Exercise objective: Quote the entries from the line containing "The height and width of the screenshot is (812, 1463)." through the line containing "pos(108,398)", both ends included, without changing a character.

------

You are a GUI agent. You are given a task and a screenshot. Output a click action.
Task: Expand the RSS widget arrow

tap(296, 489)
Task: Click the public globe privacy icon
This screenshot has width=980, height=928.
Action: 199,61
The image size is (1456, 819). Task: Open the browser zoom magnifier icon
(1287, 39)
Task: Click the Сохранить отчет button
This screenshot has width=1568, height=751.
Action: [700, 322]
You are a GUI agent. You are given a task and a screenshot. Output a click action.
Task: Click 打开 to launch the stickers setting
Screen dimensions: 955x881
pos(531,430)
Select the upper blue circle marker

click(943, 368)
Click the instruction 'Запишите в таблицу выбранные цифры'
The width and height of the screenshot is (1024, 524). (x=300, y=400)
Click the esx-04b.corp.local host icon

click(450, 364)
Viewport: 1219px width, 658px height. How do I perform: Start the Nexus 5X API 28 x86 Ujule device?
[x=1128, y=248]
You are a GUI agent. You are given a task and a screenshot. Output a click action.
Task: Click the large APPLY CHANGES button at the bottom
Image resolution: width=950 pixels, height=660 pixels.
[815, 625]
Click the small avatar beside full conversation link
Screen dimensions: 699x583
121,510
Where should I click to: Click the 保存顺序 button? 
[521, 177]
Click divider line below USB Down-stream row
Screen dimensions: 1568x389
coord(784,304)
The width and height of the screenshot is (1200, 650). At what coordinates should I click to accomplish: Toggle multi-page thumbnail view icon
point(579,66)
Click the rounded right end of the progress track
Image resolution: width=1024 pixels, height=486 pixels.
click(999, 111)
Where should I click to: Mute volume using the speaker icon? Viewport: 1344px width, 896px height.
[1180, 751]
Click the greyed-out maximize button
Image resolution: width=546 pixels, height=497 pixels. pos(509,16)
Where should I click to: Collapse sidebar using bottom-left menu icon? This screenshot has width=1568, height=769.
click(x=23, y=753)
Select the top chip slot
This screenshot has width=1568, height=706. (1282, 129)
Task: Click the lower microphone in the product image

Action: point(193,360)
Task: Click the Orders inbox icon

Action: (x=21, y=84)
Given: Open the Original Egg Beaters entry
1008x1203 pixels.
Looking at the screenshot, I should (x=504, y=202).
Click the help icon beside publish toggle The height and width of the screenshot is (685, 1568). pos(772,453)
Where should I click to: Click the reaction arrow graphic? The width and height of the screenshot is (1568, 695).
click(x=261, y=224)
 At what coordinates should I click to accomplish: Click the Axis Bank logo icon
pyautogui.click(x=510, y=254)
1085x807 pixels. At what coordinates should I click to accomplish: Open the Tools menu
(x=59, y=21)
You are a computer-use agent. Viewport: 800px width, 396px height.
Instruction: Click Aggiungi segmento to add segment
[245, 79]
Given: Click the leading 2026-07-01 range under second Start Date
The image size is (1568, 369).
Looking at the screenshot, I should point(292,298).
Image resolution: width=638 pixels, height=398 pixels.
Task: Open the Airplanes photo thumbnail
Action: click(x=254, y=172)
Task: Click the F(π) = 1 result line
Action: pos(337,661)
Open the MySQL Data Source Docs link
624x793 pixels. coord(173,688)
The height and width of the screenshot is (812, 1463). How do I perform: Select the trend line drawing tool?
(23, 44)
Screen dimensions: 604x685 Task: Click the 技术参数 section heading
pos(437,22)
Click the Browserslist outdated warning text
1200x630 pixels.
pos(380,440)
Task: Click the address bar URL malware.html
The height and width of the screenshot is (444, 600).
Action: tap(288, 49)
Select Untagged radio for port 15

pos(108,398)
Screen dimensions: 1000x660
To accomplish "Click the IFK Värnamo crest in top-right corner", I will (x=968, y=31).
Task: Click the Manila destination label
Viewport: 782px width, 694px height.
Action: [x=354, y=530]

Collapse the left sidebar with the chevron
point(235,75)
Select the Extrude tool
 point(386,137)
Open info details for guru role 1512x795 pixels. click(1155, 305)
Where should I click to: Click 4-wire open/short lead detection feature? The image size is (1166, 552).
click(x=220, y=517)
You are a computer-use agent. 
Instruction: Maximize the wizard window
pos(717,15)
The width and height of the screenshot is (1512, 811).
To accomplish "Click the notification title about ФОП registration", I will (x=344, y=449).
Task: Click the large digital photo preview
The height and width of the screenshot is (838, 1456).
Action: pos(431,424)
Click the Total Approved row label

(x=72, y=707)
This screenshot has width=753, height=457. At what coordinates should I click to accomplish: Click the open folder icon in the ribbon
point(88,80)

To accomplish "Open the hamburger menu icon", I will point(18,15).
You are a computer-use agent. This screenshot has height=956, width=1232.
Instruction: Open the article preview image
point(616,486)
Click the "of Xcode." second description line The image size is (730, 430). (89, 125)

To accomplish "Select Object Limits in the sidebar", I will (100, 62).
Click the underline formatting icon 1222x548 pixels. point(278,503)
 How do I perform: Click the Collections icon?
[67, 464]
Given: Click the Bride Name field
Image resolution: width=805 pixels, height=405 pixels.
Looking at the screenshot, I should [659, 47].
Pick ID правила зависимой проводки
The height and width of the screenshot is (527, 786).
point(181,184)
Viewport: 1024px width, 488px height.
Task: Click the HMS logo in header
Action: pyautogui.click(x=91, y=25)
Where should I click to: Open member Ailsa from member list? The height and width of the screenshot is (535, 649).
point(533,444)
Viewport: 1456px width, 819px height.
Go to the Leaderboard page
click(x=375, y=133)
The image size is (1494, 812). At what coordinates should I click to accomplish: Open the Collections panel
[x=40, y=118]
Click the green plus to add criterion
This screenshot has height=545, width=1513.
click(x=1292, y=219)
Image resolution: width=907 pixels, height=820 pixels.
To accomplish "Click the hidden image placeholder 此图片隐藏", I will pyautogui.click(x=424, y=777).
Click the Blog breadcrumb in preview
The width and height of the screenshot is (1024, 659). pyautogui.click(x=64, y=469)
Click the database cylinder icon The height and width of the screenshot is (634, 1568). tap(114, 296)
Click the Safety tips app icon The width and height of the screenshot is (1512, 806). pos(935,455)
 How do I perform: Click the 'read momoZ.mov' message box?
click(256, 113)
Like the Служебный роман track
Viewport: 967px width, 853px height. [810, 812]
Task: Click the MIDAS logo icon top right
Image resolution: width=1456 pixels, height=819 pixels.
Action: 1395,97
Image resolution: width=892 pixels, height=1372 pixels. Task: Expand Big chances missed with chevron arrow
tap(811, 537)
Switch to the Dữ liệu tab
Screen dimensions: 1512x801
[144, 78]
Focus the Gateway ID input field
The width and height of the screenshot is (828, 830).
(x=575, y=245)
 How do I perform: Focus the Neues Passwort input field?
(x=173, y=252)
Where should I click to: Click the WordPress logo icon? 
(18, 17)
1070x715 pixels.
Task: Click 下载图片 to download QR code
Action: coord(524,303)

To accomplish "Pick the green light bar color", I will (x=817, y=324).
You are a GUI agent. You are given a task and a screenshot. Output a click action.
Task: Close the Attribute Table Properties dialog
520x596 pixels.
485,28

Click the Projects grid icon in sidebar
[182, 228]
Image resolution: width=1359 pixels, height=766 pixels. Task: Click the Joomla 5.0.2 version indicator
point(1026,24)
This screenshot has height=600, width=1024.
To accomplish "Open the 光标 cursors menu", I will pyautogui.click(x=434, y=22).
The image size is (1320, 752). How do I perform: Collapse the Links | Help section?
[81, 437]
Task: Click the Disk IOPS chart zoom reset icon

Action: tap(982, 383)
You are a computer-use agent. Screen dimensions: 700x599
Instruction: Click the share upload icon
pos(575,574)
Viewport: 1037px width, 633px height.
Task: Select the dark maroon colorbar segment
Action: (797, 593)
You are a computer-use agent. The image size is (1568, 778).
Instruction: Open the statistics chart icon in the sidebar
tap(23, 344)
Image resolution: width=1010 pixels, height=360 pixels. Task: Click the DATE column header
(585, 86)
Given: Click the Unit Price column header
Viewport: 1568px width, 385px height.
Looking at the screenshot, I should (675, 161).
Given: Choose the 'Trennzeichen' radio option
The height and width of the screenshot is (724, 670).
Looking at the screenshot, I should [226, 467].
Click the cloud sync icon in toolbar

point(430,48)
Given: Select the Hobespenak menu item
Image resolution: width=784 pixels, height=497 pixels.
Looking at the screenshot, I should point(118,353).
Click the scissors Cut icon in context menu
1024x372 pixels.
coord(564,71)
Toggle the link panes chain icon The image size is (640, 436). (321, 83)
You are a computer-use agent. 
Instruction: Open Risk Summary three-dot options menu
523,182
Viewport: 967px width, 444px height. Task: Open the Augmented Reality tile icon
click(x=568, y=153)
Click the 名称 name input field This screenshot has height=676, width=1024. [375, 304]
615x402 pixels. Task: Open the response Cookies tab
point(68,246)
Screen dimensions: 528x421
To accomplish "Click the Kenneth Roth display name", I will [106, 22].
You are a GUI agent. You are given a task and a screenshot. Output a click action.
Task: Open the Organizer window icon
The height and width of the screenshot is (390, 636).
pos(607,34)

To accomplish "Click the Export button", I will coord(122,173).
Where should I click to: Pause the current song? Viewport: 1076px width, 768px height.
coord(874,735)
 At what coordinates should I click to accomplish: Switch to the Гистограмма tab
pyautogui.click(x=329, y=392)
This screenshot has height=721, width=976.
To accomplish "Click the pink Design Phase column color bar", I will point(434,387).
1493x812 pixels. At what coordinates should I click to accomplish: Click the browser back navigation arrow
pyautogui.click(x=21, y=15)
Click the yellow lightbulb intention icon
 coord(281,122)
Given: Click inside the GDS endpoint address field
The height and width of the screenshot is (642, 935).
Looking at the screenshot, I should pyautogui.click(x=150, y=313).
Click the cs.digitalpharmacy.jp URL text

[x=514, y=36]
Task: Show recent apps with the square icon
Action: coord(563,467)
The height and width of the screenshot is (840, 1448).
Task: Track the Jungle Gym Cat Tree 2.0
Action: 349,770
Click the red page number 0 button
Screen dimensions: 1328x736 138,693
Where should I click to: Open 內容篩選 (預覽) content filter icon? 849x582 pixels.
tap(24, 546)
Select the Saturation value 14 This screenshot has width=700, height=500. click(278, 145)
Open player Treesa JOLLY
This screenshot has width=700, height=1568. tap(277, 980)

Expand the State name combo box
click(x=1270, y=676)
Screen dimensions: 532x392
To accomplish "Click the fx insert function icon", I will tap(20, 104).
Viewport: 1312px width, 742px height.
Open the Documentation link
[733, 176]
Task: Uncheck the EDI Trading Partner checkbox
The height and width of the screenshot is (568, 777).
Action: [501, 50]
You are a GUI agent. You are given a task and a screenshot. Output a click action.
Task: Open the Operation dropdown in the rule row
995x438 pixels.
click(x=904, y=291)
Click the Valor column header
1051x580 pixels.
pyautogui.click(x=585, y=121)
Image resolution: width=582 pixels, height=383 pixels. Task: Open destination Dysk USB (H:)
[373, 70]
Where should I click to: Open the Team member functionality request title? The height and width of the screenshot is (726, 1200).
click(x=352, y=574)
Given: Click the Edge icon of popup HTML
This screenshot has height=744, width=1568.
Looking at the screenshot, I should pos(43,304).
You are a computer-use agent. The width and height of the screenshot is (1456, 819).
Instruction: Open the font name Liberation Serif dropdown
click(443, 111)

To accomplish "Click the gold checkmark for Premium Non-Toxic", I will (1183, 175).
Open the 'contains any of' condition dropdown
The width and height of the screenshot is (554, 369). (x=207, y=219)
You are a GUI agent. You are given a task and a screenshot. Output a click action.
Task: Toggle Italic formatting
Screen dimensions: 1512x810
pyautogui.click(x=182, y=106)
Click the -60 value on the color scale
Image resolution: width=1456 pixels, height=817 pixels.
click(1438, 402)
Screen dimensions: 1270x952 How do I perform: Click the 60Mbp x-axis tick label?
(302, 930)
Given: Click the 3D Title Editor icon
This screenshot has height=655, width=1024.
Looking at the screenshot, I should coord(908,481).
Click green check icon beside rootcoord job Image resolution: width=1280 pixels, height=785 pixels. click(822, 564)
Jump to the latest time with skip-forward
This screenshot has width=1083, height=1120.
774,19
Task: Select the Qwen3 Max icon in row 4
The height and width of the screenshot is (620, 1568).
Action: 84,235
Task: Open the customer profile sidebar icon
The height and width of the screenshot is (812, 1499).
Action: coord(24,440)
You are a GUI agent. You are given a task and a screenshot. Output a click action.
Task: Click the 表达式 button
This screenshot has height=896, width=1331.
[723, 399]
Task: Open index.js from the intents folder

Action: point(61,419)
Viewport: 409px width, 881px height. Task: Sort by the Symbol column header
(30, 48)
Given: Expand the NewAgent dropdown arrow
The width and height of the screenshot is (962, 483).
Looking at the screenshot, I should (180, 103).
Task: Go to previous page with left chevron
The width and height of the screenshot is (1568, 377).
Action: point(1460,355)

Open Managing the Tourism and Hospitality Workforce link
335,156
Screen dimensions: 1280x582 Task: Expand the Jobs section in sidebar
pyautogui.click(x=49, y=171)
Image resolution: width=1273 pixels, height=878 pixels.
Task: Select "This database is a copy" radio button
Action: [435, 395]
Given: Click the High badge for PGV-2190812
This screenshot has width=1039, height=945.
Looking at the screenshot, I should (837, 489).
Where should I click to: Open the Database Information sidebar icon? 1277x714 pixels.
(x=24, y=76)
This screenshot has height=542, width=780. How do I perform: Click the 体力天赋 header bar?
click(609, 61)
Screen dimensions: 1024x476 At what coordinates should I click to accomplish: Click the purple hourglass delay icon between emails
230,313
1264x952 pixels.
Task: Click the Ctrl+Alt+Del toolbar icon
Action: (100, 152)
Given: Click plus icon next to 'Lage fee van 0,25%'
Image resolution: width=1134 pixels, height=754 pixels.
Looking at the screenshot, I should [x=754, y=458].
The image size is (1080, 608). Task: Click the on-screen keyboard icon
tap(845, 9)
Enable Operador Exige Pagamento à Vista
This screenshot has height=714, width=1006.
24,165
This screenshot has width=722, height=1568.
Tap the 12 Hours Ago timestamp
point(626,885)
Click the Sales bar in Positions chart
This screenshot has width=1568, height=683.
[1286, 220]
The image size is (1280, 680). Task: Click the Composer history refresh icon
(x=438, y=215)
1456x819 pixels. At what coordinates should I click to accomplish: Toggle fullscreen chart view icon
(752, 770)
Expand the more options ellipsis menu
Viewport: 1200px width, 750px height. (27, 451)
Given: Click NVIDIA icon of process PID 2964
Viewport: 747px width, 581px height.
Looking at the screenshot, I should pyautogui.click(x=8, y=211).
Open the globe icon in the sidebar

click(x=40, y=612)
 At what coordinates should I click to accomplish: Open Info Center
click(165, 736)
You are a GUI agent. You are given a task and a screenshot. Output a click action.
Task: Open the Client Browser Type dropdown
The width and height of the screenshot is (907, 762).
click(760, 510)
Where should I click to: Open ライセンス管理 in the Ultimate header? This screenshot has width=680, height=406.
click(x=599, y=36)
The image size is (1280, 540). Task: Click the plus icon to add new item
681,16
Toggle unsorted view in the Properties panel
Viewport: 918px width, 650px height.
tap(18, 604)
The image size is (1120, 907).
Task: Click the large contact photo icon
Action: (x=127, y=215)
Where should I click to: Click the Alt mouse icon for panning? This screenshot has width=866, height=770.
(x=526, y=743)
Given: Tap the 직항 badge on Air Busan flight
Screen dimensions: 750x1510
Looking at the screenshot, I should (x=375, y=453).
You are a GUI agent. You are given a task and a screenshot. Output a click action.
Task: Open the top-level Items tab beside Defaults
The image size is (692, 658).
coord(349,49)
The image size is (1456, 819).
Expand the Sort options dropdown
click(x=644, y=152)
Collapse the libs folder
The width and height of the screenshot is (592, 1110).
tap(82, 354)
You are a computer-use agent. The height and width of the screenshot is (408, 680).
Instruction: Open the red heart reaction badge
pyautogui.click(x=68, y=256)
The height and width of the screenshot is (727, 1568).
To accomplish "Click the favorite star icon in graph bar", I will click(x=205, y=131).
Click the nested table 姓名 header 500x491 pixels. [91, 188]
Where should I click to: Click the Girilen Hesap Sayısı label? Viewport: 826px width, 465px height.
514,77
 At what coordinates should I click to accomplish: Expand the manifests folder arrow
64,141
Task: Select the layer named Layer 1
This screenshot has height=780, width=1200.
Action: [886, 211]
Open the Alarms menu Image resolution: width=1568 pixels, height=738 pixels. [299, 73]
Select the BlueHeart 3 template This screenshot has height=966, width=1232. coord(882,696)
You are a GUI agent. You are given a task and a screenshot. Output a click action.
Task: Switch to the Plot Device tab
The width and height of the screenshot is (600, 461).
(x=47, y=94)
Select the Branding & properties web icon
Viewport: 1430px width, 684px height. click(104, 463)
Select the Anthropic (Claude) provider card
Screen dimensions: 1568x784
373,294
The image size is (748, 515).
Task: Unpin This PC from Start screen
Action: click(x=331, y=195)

------

The completed task:
The height and width of the screenshot is (812, 1463). How do I perform: Select the trend line drawing tool?
(23, 44)
Screen dimensions: 604x685 Task: Click the 技术参数 section heading
pos(437,22)
Click the Browserslist outdated warning text
1200x630 pixels.
pos(380,440)
Task: Click the address bar URL malware.html
The height and width of the screenshot is (444, 600).
Action: tap(288, 49)
Select Untagged radio for port 15

pos(108,398)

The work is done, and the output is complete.